April 14, 2016
Dr. Jennifer C van Velkinburgh
Interpreting the Journal Impact Factor
While the IF can indicate the importance of a journal within its field, it is a problematic metric and must be interpreted carefully. First, newer journals have lower IFs, as they have not had a long enough time to garner as many citations of their collective articles as the journals with longer history of publication. Second, review articles tend to be cited more than original articles, and journals that publish reviews tend to have higher IFs. Third, there is known variation in JIF ranges and distributions between disciplines; to help counter this, the JCR provides subject category listings to give a focused comparison of what is a high IF in a particular discipline and/or field. In today’s industry of journal publication, the internet (e-publication) has expanded global reach of every journal. There has been a concomitant increase in people’s interest in reading and contributing to science and medicine publications. Unfortunately, not every person’s interests have been altruistic or pure.
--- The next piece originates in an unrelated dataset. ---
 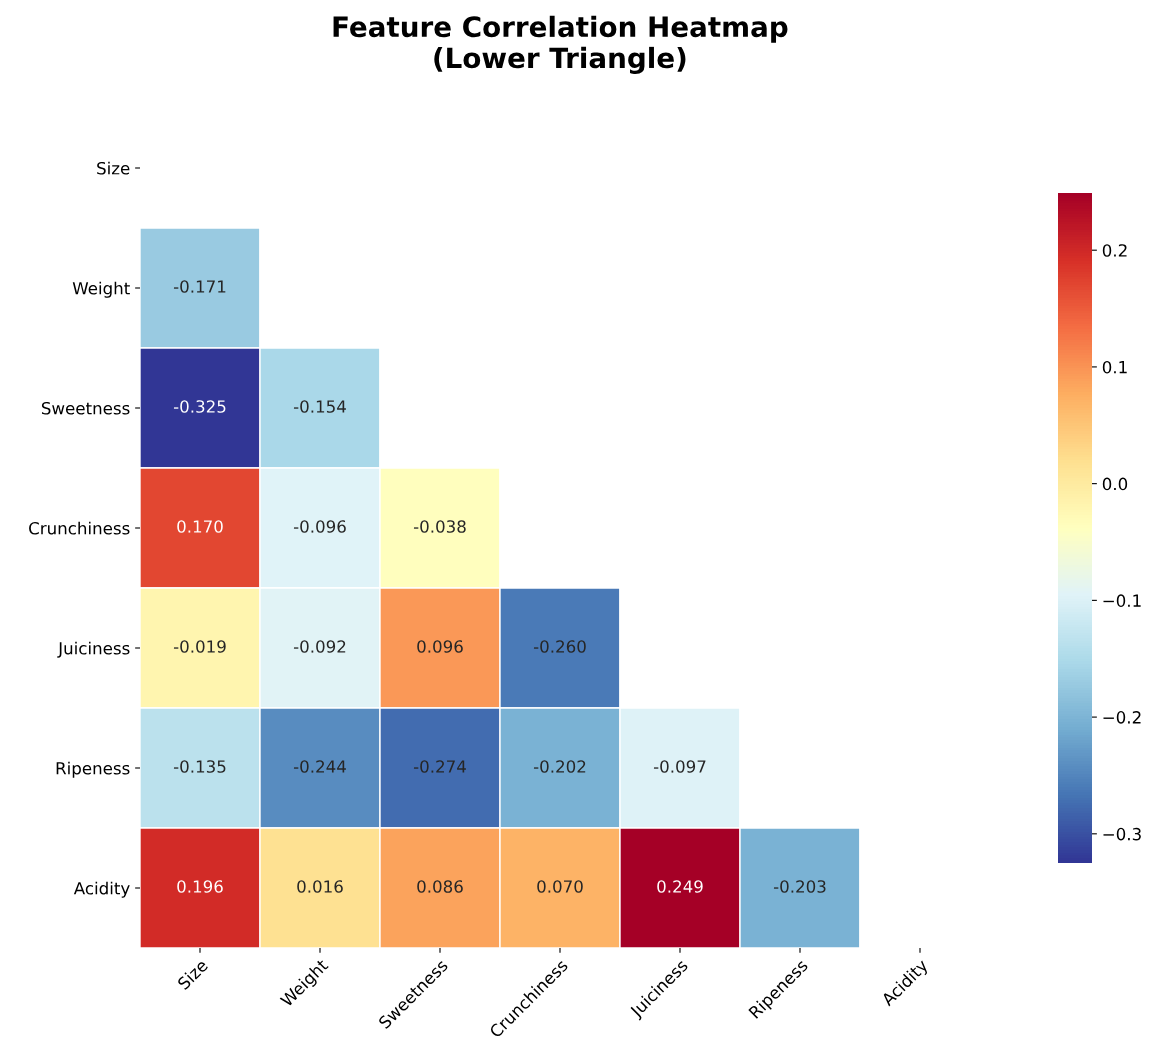 What do you see at coordinates (440, 526) in the screenshot?
I see `data-label: -0.038` at bounding box center [440, 526].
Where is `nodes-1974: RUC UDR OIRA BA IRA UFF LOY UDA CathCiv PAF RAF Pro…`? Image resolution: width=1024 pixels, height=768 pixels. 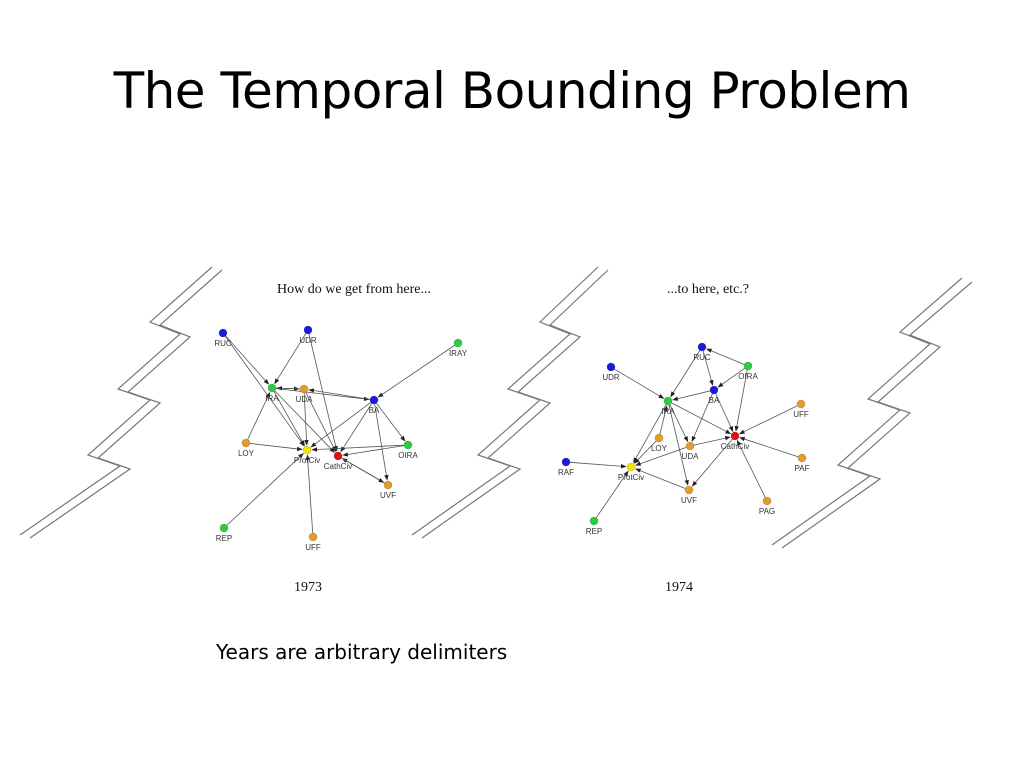 nodes-1974: RUC UDR OIRA BA IRA UFF LOY UDA CathCiv PAF RAF Pro… is located at coordinates (684, 439).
Publication is an integral part of a researcher’s career success – or survival. Researchers whose objective is primarily, or solely, to gain personal glory (such as those who are facing a promotion review deadline, or motivated by a monetary bonus for publications) without care for integrity of their data or perseverance of their findings, and businessmen out to make money (establishing flash-in-the-pan predatory publishers who seek easy revenue by charging a fee-for-publication to the former) represent a substantial challenge to publication ethics and integrity today. One way to combat these challenging populations is to look at the JIF calculated on a 5-year scale.